What do you wanna be when you grow up?

What is your Dream Job?

JackDanyells put out a call to youtube, and I'm extending it just one link farther. If you hunt through the video comments, you'll find my response, but I'm much more articulate when my speaking comes from my mind and goes straight to a keyboard instead of to a videocamera.

I love my job.

I say it on here all the time. You know I do.

One of the things I never told you guys about my job was when my honeymoon period shattered. It was a two-night experience that was brought on by my training class (the reservations were made shortly after we hit the floor- some of them by me). A pair of customers on a conference phone kept me on the line for about fifty minutes the first night, and another hour-and-fourty-five minutes the second night while I micromanaged about ten different reservations for them. Changing dates, cancelling rooms at the last minute, etc.

At some point during the conversation, I did something that doesn't happen in real life. I seriously put the customer on hold politely, asked my co-worker if she was on a call (which she wasn't), and let out an ear-shattering scream.

Again, my honeymoon period was shattered that night.

But I still love my job.

Why? I'm not sure. I think it's because it's been so long since I was actually good at something. I get an attagirl almost once a month. If I don't, then it doesn't matter, because I blinked and the month flew by, and I'll do better next month. My call monitors are consistently above 78%. I currently have a 1.5 hours of free time in the form of funbucks- which are rewards that basically mean that I can come in an hour and a half later than usual if I desire. I have another on the way- I scored 100% on my last call monitor, so I get another funbuck. ^_^ I also was given the top spot in February for conversion percentage.

I love my job, but it's not my dream job.

I have about four, least feasable to most feasable as follows:

First of all, my brother basically stole one of my dream jobs - I wanted to be a Rennaisance Wench at the Royal Dumpe downtown. He works for the Rennaisance Faire in KC as a Gypsy son of The Maestro.

Second, a professional actress, doing theatre for a living and actually making money doing voice acting. Possible, but difficult to break in to and maintain. Very, very difficult.

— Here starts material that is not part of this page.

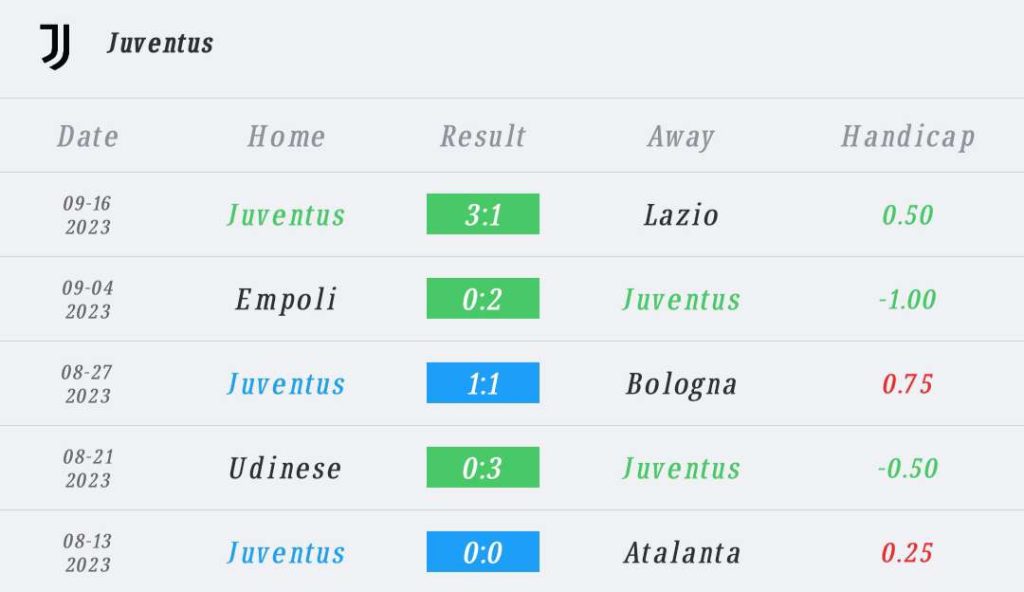Open the Empoli team link
This screenshot has height=592, width=1024.
point(286,299)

Third, an author. Unless I somehow break out of this blue funk I'm in, I don't see my writer's block for Fallen letting up anytime soon. But I need it to. Oh, I need it to. I want to re-imagine The Artist of Athens... but again, I need to break this case of the blues and... just... write. I don't know if I could be happy doing just this, though. I really don't know...

Fourth - and quite possibly the most feasable.
Not immediately, but eventually.
One day, to own my own theatre and write one play a season for it. Even if it's the one mystery dinner theatre script or the spring manuscript or the fall manuscript of a season. Or one play every other season. I remember that I suggested it to one of my teachers, they told me to produce instead of write the plays. But I don't think I could be happy with just that. Maybe I'm reaching for the stars, and I'll fall before I can gather them in my fingertips.

Maybe it's impossible.

But that's what makes it a dream job. Right?